Transcribe each record below word for word.

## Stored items
******
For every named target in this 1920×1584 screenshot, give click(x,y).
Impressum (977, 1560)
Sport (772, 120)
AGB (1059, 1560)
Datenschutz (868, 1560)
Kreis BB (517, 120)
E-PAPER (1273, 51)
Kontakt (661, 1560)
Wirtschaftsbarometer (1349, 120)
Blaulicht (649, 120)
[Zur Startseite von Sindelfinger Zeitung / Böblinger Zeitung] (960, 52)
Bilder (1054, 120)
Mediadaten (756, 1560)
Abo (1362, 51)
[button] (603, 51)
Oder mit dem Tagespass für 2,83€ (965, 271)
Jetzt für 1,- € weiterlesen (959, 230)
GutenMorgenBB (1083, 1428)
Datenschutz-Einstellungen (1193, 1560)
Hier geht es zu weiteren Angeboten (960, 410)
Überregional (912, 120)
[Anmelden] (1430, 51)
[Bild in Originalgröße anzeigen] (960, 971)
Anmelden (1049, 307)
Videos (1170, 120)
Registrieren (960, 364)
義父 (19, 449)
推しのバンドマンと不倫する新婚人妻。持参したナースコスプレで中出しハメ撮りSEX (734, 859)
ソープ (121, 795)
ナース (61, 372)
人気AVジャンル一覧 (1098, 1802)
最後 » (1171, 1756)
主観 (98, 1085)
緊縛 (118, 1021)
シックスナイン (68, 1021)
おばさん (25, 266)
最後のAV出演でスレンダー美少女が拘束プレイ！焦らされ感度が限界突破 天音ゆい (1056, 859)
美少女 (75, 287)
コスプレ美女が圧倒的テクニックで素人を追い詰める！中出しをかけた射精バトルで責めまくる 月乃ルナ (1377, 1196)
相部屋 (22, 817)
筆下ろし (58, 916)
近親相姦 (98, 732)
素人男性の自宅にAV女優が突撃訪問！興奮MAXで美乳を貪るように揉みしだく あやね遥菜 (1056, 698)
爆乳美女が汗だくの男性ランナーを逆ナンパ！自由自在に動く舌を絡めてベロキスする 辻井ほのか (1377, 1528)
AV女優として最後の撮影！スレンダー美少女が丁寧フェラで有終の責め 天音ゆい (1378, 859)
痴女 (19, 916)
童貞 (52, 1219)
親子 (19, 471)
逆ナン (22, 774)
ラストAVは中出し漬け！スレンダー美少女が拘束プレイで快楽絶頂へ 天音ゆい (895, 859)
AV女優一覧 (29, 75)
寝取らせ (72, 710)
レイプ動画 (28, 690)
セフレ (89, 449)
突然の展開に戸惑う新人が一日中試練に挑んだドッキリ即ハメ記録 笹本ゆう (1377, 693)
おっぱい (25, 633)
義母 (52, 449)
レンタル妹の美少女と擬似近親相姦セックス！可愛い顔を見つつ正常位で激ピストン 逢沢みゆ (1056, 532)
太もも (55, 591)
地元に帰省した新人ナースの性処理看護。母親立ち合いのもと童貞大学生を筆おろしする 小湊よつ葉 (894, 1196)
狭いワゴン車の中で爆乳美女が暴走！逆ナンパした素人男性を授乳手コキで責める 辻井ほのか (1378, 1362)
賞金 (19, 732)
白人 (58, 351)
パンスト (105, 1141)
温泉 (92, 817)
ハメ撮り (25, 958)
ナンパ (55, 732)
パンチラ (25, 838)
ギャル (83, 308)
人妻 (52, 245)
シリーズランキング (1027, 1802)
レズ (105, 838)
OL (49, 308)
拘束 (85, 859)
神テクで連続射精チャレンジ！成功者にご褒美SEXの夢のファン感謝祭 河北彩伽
******
## RESULT OF THE EXERCISE
For every named target in this 1920×1584 screenshot, give click(x,y).
Impressum (977, 1560)
Sport (772, 120)
AGB (1059, 1560)
Datenschutz (868, 1560)
Kreis BB (517, 120)
E-PAPER (1273, 51)
Kontakt (661, 1560)
Wirtschaftsbarometer (1349, 120)
Blaulicht (649, 120)
[Zur Startseite von Sindelfinger Zeitung / Böblinger Zeitung] (960, 52)
Bilder (1054, 120)
Mediadaten (756, 1560)
Abo (1362, 51)
[button] (603, 51)
Oder mit dem Tagespass für 2,83€ (965, 271)
Jetzt für 1,- € weiterlesen (959, 230)
GutenMorgenBB (1083, 1428)
Datenschutz-Einstellungen (1193, 1560)
Hier geht es zu weiteren Angeboten (960, 410)
Überregional (912, 120)
[Anmelden] (1430, 51)
[Bild in Originalgröße anzeigen] (960, 971)
Anmelden (1049, 307)
Videos (1170, 120)
Registrieren (960, 364)
義父 (19, 449)
推しのバンドマンと不倫する新婚人妻。持参したナースコスプレで中出しハメ撮りSEX (734, 859)
ソープ (121, 795)
ナース (61, 372)
人気AVジャンル一覧 (1098, 1802)
最後 » (1171, 1756)
主観 (98, 1085)
緊縛 (118, 1021)
シックスナイン (68, 1021)
おばさん (25, 266)
最後のAV出演でスレンダー美少女が拘束プレイ！焦らされ感度が限界突破 天音ゆい (1056, 859)
美少女 (75, 287)
コスプレ美女が圧倒的テクニックで素人を追い詰める！中出しをかけた射精バトルで責めまくる 月乃ルナ (1377, 1196)
相部屋 (22, 817)
筆下ろし (58, 916)
近親相姦 (98, 732)
素人男性の自宅にAV女優が突撃訪問！興奮MAXで美乳を貪るように揉みしだく あやね遥菜 (1056, 698)
爆乳美女が汗だくの男性ランナーを逆ナンパ！自由自在に動く舌を絡めてベロキスする 辻井ほのか (1377, 1528)
AV女優として最後の撮影！スレンダー美少女が丁寧フェラで有終の責め 天音ゆい (1378, 859)
痴女 (19, 916)
童貞 (52, 1219)
親子 (19, 471)
逆ナン (22, 774)
ラストAVは中出し漬け！スレンダー美少女が拘束プレイで快楽絶頂へ 天音ゆい (895, 859)
AV女優一覧 (29, 75)
寝取らせ (72, 710)
レイプ動画 (28, 690)
セフレ (89, 449)
突然の展開に戸惑う新人が一日中試練に挑んだドッキリ即ハメ記録 笹本ゆう (1377, 693)
おっぱい (25, 633)
義母 (52, 449)
レンタル妹の美少女と擬似近親相姦セックス！可愛い顔を見つつ正常位で激ピストン 逢沢みゆ (1056, 532)
太もも (55, 591)
地元に帰省した新人ナースの性処理看護。母親立ち合いのもと童貞大学生を筆おろしする 小湊よつ葉 (894, 1196)
狭いワゴン車の中で爆乳美女が暴走！逆ナンパした素人男性を授乳手コキで責める 辻井ほのか (1378, 1362)
賞金 (19, 732)
白人 (58, 351)
パンスト (105, 1141)
温泉 (92, 817)
ハメ撮り (25, 958)
ナンパ (55, 732)
パンチラ (25, 838)
ギャル (83, 308)
人妻 (52, 245)
シリーズランキング (1027, 1802)
レズ (105, 838)
OL (49, 308)
拘束 (85, 859)
神テクで連続射精チャレンジ！成功者にご褒美SEXの夢のファン感謝祭 河北彩伽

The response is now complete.